Algunos de los que subían iban cuchicheando entre ellos, todos muy serios, ¿sabe usted? Ahora que lo pienso, aunque no entiendo ni una palabra de rumano, supongo que estarían hablando del tío raro. A saber...
Los cargaron a todos, a mí me dieron el fajo de billetes que se han quedado ustedes, y me explicaron que me darían el resto al llegar a Madrid. Lo normal en estos casos... Vamos, digo yo que será lo normal, porque es la primera vez, ya le digo. Yo me subí en mi camión, y cogí carretera y manta con toda tranquilidad. Ya me habían avisado de que tuviera mucho cuidado, y me explicaron la ruta mil veces, pero yo me la sabía de memoria. A la hora o así, tuve que parar en la frontera y pagar las tasas y todo eso, y también unté un poco a los guardias, claro. Así se hacen estas cosas, que yo sepa. Sin problemas, vamos. Hasta me tomé unos cafés con los franceses, ¿sabe? Me bajé a la garita y ahí cerré el trato... Bueno, en realidad el trato ya lo habían cerrado los jefes hace días, ¿no? Pero pasa lo que pasa, que esa gente también tiene hijos que mantener, y procuran arañar cuatro perras más si pueden... Y uno, para evitarse problemas, les paga un poquito más de la cuenta y en paz, hombre, para qué vamos a reñir. Y eso me lo quité yo de mi bolsillo, ¿eh? Pues nada, estábamos tan tranquilos cuando empezamos a oír los gritos. Y dice uno de los guardias franchutes, que hablaba español mejor que yo, que soy de Cuenca:
—Eso es en el camión.
—No, hombre —le digo yo—. ¿Cómo va a ser en el camión? Si dentro ya pueden estar cayendo rayos y centellas, que a la parte de fuera no llega nada de nada.

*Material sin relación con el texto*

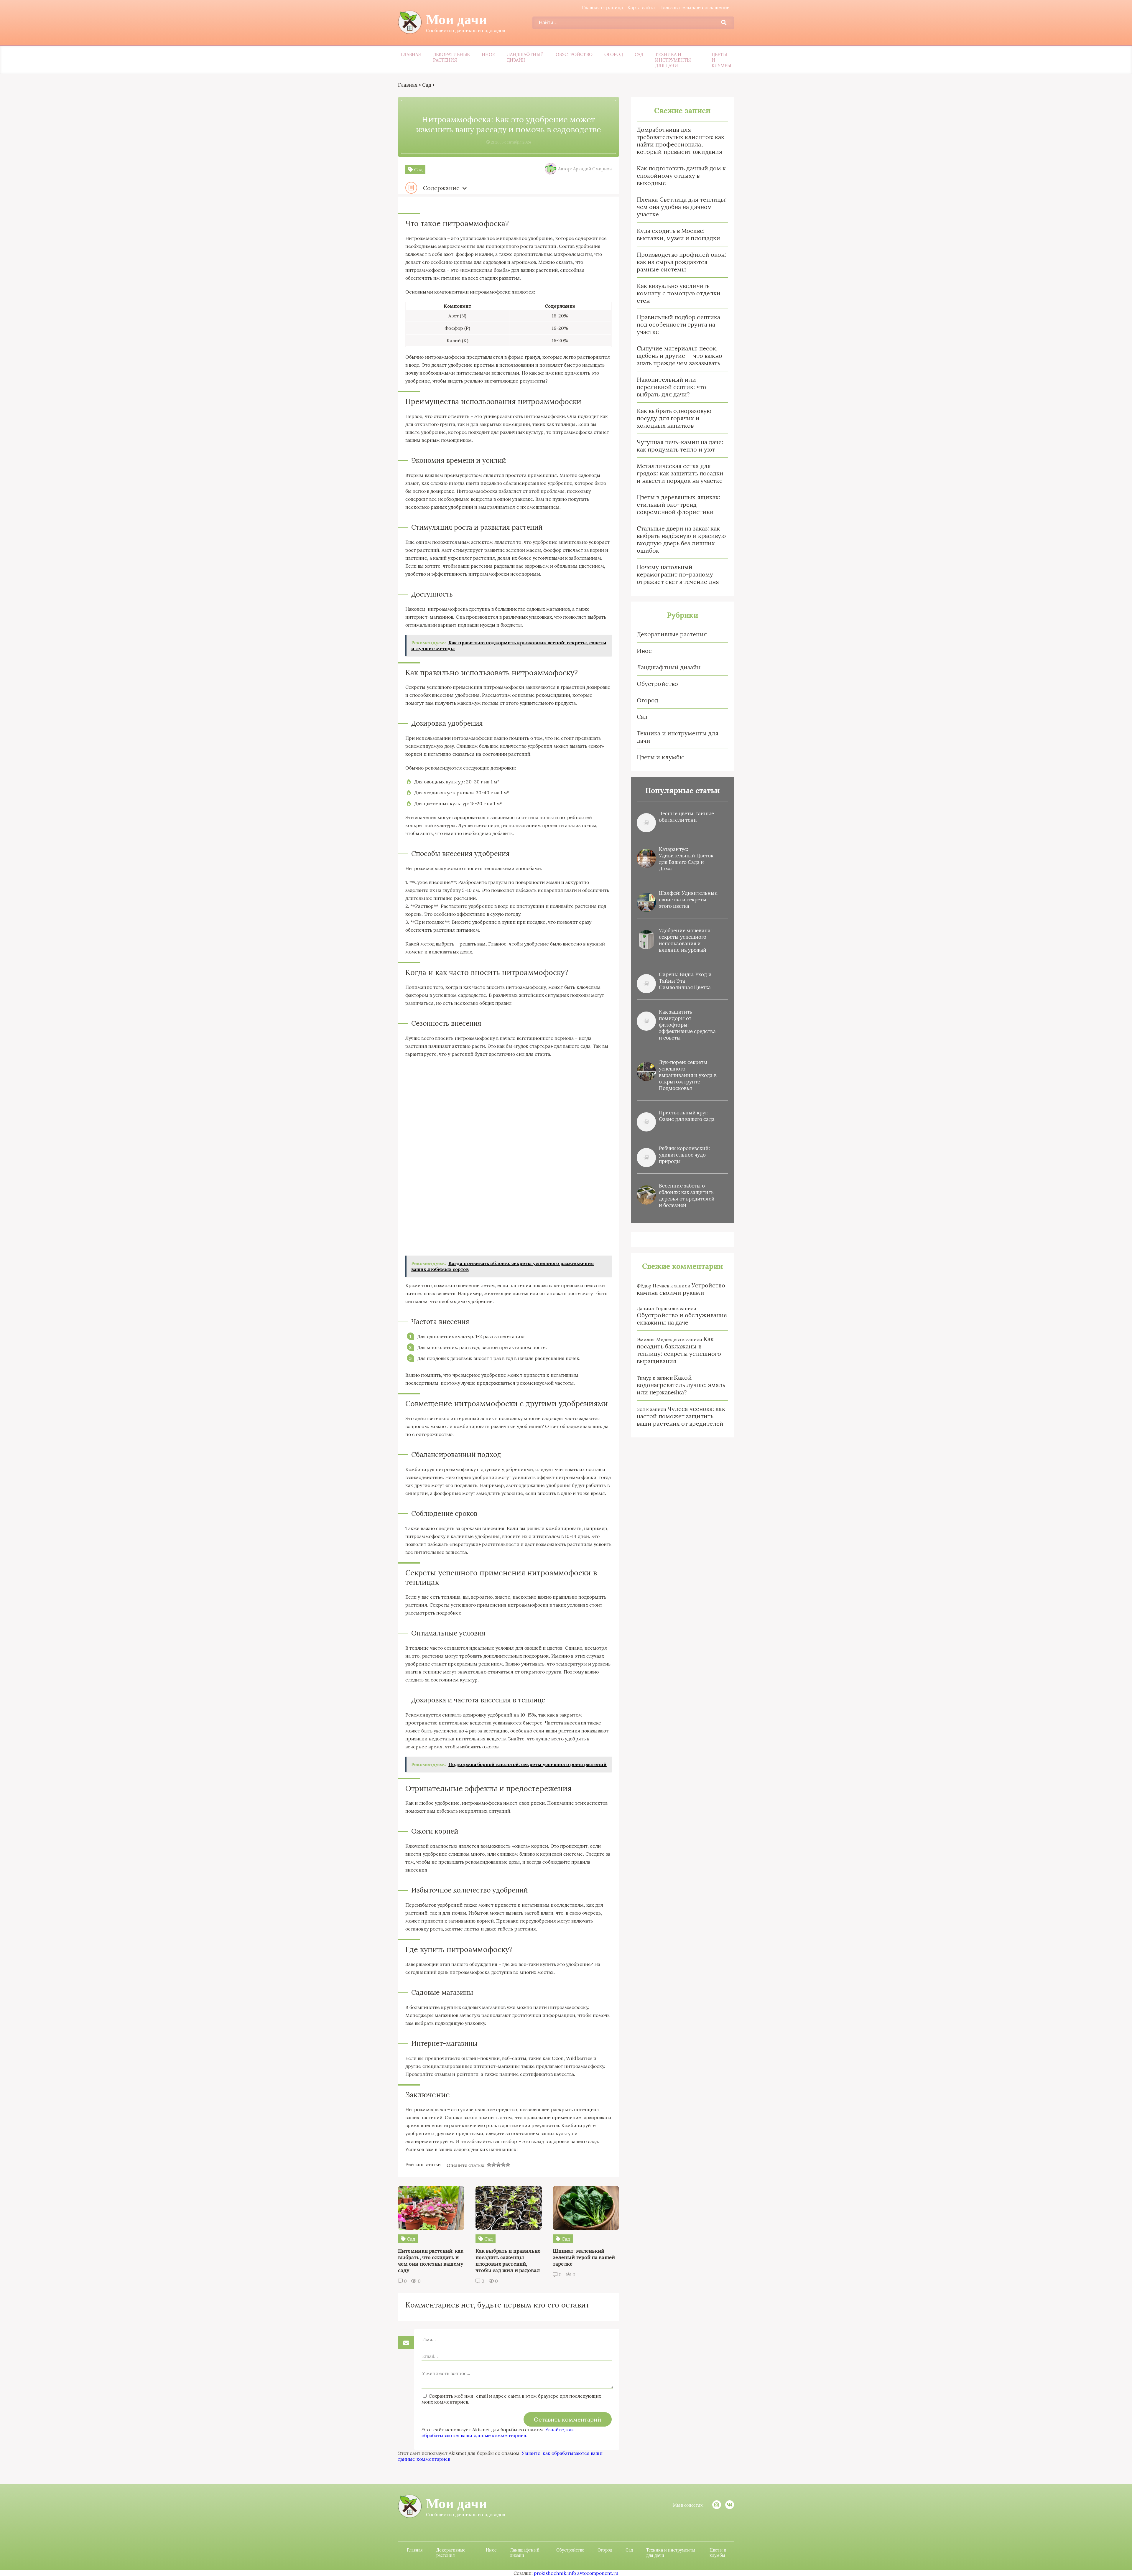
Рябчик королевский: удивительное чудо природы (684, 1155)
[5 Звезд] (508, 2164)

—Vamos a ver —dice, y va y saca la pistola.
Total, que salimos de la garita y vamos para el camión. Y sí, los gritos eran de allí dentro. Y yo pensé: «¿Pero esto cómo puede ser?». Y di la vuelta y me fijé en que las puertas estaban mal cerradas, ¿sabe? Habían echado el cerrojo, pero la parte baja no estaba bien enganchada. Me di cuenta porque vi un montón de manos que asomaban por ahí abajo, y hacían fuerza para salir. Estaban armando un escándalo de mil demonios, y el guardia francés me dijo que me cortara un pelo y que llevara el camión a otra parte pero ya, o se quedaba en la frontera. A mí me dio no sé qué, porque además, así no podía cerrar. Tenía que abrir la puerta otra vez para no pillarles las manos. ¡Menudo lío! Y anda que no me lo dejó bien claro mi contacto: «Ni se te ocurra abrir la puerta hasta que estés en Madrid, o te buscas un problema con nosotros».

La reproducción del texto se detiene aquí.